◆ Supplied data ◆
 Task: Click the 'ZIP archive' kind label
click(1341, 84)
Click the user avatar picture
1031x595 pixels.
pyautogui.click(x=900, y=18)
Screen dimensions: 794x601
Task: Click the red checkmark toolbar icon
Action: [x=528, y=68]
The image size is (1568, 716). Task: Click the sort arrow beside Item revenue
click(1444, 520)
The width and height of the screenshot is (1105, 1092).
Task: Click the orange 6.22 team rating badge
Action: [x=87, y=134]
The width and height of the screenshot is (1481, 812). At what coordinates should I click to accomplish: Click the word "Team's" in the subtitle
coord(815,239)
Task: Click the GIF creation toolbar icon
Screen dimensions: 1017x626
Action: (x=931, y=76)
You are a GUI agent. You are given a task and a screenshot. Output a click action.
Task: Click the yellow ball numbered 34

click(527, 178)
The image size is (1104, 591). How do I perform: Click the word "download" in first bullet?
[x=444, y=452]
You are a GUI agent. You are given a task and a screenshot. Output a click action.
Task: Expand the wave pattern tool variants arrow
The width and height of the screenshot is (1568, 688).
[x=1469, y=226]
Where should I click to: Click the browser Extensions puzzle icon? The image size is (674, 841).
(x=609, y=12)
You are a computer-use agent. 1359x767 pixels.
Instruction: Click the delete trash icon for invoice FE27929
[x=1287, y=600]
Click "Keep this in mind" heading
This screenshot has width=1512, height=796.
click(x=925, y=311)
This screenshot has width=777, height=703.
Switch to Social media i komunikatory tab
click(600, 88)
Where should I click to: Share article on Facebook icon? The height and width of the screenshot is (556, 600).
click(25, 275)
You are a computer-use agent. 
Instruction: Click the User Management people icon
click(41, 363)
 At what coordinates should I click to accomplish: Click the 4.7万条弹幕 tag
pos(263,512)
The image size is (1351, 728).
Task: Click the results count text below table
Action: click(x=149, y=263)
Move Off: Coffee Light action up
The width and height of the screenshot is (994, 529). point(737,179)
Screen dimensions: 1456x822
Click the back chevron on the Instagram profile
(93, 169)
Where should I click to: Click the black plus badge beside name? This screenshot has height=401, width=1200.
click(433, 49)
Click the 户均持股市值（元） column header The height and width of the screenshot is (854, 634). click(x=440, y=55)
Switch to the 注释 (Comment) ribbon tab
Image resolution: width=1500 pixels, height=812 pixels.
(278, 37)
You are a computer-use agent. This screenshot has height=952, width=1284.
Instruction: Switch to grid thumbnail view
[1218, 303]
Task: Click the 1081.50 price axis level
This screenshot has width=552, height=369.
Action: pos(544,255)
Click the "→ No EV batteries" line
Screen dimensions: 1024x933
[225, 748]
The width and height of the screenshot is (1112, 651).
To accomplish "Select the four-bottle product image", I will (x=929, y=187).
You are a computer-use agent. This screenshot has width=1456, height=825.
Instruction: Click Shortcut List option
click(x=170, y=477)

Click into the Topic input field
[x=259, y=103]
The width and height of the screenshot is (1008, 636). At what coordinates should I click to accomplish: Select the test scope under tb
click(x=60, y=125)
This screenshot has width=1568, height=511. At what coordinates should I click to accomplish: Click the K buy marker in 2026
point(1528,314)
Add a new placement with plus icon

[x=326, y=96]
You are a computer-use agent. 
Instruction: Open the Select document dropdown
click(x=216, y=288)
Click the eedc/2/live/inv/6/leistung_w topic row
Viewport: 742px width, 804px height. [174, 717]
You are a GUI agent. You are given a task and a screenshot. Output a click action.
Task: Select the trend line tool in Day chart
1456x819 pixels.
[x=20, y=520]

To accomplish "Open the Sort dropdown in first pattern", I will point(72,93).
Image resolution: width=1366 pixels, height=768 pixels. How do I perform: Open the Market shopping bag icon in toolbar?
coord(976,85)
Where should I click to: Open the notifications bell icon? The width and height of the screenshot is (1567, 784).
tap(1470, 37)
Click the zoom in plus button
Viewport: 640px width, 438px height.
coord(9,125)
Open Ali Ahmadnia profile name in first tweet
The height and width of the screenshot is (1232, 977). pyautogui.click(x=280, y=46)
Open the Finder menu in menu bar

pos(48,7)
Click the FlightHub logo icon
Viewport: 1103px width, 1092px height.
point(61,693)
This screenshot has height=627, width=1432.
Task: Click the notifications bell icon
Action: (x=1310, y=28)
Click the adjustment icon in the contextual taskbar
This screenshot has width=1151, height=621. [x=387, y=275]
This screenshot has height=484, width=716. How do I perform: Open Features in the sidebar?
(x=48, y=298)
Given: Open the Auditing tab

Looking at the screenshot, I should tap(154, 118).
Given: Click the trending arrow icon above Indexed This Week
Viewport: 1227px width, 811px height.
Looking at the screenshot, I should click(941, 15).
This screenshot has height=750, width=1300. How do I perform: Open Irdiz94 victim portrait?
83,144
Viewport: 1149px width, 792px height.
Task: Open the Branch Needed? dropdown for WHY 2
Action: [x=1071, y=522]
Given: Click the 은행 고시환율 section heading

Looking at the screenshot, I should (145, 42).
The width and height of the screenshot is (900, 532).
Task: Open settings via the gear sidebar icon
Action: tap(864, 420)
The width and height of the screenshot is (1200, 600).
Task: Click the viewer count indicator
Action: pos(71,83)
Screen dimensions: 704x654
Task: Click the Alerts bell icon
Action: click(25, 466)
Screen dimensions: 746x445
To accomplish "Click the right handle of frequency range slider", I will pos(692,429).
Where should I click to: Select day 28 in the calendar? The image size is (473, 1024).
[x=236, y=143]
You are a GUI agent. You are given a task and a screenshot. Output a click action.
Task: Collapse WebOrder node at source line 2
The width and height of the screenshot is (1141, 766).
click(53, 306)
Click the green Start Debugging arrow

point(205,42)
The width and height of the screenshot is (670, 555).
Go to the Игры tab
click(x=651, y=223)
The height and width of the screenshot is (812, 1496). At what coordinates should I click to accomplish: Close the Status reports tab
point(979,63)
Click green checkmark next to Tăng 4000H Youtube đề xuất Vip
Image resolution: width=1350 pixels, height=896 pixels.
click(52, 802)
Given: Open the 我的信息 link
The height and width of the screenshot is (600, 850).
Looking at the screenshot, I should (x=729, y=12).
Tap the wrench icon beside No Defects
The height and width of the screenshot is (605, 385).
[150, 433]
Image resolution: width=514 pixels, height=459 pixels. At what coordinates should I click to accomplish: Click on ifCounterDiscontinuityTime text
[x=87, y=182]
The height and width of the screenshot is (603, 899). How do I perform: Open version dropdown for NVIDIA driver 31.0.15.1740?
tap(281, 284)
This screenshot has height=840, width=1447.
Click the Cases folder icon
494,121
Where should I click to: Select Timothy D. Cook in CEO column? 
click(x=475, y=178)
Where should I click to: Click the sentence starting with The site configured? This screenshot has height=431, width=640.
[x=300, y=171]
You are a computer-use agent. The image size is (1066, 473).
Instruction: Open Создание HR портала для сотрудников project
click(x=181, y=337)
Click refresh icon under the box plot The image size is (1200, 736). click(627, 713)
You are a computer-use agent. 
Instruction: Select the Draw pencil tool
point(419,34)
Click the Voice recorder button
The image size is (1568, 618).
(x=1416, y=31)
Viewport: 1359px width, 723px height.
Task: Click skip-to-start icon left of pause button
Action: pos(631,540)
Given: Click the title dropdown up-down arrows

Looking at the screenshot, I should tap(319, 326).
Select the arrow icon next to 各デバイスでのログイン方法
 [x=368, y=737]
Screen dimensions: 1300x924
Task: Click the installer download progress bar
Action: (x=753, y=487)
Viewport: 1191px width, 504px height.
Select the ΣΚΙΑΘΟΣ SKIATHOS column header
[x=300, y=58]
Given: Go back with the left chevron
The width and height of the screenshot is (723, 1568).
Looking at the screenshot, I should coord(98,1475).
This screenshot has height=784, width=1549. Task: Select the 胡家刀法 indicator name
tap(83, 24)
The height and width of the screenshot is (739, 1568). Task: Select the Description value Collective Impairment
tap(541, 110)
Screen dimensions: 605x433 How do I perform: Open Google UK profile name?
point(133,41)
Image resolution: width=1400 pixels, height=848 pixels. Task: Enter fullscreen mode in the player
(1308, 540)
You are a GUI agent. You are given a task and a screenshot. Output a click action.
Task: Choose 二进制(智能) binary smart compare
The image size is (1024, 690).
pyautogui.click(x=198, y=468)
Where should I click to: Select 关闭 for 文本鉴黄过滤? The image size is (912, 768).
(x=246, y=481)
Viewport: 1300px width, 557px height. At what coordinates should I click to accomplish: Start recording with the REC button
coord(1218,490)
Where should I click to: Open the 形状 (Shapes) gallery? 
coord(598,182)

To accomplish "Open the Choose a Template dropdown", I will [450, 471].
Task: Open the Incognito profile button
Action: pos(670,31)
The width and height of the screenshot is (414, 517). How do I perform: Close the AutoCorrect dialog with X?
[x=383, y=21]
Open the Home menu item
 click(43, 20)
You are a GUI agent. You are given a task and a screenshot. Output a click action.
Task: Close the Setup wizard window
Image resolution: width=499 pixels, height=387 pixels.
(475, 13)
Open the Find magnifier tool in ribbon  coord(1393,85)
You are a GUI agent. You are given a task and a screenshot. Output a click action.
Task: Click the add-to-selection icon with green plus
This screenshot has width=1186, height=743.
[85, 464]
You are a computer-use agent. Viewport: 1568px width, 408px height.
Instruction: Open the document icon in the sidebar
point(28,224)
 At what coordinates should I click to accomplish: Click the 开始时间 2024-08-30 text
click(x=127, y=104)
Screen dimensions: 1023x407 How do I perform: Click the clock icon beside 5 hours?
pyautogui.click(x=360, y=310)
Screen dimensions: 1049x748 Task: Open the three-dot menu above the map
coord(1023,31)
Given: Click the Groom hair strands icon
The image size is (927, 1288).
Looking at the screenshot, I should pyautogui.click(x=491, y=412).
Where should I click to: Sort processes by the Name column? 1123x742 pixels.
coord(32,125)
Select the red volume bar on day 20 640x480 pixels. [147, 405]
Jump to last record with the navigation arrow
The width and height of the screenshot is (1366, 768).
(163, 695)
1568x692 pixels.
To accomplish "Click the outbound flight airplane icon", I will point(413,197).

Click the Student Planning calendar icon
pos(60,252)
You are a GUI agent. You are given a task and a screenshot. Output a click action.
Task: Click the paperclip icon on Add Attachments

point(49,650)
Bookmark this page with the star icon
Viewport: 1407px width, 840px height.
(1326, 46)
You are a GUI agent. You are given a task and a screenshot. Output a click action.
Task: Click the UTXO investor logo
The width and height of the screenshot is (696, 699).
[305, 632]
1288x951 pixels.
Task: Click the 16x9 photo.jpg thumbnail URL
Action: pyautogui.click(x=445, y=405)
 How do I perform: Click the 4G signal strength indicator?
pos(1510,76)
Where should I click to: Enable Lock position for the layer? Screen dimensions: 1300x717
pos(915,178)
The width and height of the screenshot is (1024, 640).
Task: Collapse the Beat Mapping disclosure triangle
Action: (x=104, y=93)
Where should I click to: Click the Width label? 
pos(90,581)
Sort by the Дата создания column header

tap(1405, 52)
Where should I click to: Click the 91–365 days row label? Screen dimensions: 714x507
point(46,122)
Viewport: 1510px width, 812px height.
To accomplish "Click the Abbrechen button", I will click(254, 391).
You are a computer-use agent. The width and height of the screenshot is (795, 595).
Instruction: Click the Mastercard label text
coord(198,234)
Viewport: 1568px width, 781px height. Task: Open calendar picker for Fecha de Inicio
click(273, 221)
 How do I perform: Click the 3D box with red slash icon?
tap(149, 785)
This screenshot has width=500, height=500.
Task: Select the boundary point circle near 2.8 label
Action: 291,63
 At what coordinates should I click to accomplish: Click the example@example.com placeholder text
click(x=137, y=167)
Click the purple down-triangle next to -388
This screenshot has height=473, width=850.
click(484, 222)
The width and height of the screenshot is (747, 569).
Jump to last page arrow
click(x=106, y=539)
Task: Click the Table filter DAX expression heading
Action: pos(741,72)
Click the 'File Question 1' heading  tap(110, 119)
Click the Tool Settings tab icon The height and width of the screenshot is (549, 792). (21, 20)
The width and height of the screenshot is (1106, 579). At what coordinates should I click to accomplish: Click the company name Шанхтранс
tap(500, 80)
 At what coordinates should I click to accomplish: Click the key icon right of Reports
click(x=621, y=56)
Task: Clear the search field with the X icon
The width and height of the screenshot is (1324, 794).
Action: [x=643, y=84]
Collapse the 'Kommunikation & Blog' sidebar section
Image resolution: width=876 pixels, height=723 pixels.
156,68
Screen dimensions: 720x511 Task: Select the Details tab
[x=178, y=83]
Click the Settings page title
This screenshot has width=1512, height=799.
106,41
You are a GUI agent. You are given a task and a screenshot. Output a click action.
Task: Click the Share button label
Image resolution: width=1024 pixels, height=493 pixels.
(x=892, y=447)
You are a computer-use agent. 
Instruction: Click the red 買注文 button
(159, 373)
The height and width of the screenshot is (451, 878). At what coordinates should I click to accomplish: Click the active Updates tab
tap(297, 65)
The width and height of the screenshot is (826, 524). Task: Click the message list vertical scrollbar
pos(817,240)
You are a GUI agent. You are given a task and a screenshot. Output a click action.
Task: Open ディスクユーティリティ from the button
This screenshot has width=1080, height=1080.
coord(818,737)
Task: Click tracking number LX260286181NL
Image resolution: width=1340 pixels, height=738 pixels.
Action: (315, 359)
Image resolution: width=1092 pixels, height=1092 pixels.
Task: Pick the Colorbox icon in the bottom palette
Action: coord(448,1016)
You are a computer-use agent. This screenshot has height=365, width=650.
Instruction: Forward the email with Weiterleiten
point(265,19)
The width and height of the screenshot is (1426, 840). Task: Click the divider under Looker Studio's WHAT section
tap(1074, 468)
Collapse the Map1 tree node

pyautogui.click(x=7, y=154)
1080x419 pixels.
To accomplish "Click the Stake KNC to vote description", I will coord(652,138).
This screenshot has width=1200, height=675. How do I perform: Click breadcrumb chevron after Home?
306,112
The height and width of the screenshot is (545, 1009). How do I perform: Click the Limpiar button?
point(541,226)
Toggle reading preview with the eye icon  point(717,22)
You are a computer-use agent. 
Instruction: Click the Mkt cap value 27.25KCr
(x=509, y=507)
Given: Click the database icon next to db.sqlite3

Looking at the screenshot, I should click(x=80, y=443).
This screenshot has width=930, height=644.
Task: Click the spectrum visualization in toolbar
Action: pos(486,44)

◆ Try it ◆
Return exactly what appears in the records from the line with "1080x419 pixels." through the final line, and nothing else.

◆ Response for this exercise ◆
1080x419 pixels.
To accomplish "Click the Stake KNC to vote description", I will coord(652,138).
This screenshot has width=1200, height=675. How do I perform: Click breadcrumb chevron after Home?
306,112
The height and width of the screenshot is (545, 1009). How do I perform: Click the Limpiar button?
point(541,226)
Toggle reading preview with the eye icon  point(717,22)
You are a computer-use agent. 
Instruction: Click the Mkt cap value 27.25KCr
(x=509, y=507)
Given: Click the database icon next to db.sqlite3

Looking at the screenshot, I should click(x=80, y=443).
This screenshot has width=930, height=644.
Task: Click the spectrum visualization in toolbar
Action: pos(486,44)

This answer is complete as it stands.